> [Задание a] Переведите на английский язык следующее предложение из фрагмента текста: «Устрялов совершенно справедливо считал себя учеником Струве, лучшим учеником, — добавлю от себя.»

В устряловском государственническом пафосе, несомненно, слышен отзвук германского этатизма, философски обоснованного Гегелем и Фихте, исторически подкрепленного Моммзеном и Трейчке, художественно воспетого Клейстом и Геббелем. Конкретная, "тактическая" политология лидера национал-большевизма, безусловно, густо замешана на пугающем реализме рекомендаций "великого флорентийца" Макиавелли, к коему восходит кардинальный устряловский тезис: "нравственная политика есть реальная политика" (как все это далеко от детского лепета о "христианской политике" Соловьева и Трубецкого!) Но и в русской культуре, якобы абсолютно "анархической", ему было что почерпнуть. Карамзин, Пушкин, Погодин, С.М. Соловьев, Б.Н. Чичерин, Катков, Р.А. Фадеев, Леонтьев, Победоносцев, — все они, при порой кричащих противоречиях, сходились в одном: единственная творческая сила в России — государство, русское же общество — аморфно, неструктурированно и потому лишено созидательного начала ("мартобрь" 1917-го дал много материала для подтверждения этой мысли). Наиболее близким по времени (и соответственно, наиболее сильным) стало влияние на молодого правоведа концепции либерального империализма П.Б. Струве ("Великая Россия"), с ее принципиальным положением о приоритете внешней политики над внутренней. Публицистика харбинского мыслителя буквально пронизана струвовскими реминисценциями, — от заглавий статей до скрытых и открытых цитат. Устрялов совершенно справедливо считал себя учеником Струве, лучшим учеником, — добавлю от себя. С последним никогда бы не согласился Петр Бернгардович, но это "обычная история": старшие всегда ставят не на тех, по остроумному наблюдению С.С. Аверинцева.

> [Записи]
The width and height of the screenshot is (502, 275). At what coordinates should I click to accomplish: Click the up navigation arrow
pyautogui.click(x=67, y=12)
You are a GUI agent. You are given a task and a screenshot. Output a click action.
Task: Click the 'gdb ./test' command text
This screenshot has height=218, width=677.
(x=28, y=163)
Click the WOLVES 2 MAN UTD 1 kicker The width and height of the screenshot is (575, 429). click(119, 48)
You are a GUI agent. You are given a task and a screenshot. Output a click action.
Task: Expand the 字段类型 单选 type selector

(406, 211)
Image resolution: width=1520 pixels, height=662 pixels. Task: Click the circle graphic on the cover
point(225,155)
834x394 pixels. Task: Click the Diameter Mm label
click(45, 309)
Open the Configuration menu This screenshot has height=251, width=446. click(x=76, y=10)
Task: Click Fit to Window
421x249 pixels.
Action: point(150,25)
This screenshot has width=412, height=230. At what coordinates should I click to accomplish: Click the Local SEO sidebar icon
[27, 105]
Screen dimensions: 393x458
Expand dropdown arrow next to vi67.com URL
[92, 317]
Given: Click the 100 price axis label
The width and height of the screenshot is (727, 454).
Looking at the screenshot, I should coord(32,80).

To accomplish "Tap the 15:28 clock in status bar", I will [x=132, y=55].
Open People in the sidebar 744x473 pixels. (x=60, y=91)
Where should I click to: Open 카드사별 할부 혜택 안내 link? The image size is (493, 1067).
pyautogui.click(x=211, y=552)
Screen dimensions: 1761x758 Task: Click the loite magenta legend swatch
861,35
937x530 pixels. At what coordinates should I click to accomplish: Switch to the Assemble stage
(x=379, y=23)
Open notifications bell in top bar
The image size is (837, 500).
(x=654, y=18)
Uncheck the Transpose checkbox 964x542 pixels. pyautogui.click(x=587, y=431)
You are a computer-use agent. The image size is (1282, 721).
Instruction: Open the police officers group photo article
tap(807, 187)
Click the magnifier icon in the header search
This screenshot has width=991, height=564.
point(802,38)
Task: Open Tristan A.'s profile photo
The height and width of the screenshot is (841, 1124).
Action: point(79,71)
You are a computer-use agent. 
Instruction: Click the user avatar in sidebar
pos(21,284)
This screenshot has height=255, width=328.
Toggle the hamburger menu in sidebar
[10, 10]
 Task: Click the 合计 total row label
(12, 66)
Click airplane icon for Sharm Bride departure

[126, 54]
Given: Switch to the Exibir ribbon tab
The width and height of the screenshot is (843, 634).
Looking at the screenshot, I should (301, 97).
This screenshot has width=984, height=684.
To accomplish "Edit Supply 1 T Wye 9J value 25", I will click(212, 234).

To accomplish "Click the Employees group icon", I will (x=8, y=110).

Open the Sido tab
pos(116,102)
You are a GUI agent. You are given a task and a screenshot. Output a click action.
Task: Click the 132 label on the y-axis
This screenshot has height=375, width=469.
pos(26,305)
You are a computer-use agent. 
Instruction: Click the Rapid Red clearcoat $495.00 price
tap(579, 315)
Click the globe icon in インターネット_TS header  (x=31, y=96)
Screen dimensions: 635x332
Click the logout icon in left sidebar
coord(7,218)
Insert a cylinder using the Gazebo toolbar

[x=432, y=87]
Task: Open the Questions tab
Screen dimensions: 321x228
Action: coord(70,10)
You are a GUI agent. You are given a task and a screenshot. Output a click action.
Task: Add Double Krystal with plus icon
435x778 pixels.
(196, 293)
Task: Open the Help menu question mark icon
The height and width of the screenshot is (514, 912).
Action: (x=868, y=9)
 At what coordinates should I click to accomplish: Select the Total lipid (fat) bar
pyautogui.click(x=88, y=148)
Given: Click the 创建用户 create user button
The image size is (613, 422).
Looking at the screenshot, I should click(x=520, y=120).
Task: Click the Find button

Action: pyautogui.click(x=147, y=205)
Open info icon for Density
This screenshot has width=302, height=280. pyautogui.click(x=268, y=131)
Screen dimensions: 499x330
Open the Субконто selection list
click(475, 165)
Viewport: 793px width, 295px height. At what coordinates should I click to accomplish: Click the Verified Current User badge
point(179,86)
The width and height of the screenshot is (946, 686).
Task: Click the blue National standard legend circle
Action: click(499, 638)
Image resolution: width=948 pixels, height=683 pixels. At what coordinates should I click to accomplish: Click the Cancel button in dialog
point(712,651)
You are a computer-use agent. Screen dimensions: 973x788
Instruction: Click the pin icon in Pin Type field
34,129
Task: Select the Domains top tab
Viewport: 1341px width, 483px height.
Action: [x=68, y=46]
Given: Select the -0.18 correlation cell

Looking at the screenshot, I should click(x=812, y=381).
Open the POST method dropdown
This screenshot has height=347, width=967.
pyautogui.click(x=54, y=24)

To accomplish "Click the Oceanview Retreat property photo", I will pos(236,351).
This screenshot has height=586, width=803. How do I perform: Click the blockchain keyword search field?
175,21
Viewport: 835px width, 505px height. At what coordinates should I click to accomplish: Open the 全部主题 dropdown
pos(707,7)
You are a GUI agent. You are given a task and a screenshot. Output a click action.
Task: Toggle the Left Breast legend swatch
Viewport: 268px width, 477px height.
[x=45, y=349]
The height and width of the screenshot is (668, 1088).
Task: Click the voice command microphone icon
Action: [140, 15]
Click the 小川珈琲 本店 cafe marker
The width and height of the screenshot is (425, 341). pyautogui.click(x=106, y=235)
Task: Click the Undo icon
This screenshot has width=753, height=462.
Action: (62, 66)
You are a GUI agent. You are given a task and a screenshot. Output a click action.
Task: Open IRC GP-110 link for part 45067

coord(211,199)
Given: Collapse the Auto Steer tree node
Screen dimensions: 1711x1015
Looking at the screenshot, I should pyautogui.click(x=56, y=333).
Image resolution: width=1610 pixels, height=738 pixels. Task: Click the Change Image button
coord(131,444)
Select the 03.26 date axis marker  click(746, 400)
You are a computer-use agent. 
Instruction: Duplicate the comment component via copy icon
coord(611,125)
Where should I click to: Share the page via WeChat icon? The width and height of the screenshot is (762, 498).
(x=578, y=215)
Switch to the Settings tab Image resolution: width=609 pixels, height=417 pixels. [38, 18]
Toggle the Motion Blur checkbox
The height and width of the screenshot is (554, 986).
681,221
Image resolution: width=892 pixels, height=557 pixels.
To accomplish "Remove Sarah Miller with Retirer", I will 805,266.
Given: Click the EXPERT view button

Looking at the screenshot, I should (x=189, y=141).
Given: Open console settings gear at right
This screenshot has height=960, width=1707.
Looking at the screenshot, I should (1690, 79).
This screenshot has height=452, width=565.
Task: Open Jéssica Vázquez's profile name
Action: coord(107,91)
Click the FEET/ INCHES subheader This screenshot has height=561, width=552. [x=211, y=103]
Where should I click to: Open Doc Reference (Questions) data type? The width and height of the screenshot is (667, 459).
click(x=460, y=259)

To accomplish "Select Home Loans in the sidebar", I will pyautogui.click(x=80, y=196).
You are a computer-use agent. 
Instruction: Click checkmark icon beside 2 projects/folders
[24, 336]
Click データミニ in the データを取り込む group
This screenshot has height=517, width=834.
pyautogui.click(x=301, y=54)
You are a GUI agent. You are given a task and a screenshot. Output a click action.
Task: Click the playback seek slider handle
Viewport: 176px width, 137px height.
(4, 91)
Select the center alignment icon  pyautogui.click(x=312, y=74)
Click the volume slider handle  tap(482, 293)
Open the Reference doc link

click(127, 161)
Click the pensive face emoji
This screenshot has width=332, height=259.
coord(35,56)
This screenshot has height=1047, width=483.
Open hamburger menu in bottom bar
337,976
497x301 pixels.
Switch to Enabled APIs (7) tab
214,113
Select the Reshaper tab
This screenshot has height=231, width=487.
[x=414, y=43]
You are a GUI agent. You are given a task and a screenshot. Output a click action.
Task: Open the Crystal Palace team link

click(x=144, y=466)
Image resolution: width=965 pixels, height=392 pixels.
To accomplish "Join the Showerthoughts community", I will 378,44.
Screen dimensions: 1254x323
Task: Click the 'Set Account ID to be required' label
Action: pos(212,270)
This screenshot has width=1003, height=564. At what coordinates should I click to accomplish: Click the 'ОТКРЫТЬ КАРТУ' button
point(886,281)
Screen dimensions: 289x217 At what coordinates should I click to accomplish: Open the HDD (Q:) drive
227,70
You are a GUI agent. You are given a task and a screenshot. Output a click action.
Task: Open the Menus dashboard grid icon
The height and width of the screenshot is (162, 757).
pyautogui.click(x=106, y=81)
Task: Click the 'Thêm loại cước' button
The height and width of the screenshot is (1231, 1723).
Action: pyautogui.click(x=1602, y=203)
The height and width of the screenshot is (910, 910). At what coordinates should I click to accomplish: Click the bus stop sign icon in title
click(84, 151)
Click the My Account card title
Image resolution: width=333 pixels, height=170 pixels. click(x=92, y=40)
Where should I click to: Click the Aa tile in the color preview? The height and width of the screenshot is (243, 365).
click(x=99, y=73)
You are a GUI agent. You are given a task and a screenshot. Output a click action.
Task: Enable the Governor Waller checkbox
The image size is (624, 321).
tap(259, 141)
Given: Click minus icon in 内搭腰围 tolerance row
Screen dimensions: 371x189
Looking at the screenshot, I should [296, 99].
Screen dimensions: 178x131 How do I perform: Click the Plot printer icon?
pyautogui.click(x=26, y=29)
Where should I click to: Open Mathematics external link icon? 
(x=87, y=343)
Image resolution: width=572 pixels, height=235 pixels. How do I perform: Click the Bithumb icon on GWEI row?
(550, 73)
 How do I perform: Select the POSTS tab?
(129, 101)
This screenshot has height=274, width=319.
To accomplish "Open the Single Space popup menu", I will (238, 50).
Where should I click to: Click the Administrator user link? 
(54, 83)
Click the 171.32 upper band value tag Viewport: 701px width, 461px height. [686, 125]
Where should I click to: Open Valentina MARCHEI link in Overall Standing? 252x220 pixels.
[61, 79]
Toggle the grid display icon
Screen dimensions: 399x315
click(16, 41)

> [Задание b] Верните каждую строку записей, в которой встречается слово «Reference», учитывая регистр букв.

> [Полный ответ a] Ustryalov quite rightly regarded himself as a disciple of Struve, the best disciple, I would add.

> [Полный ответ b]
Where should I click to: Open Doc Reference (Questions) data type? The width and height of the screenshot is (667, 459).
Open the Reference doc link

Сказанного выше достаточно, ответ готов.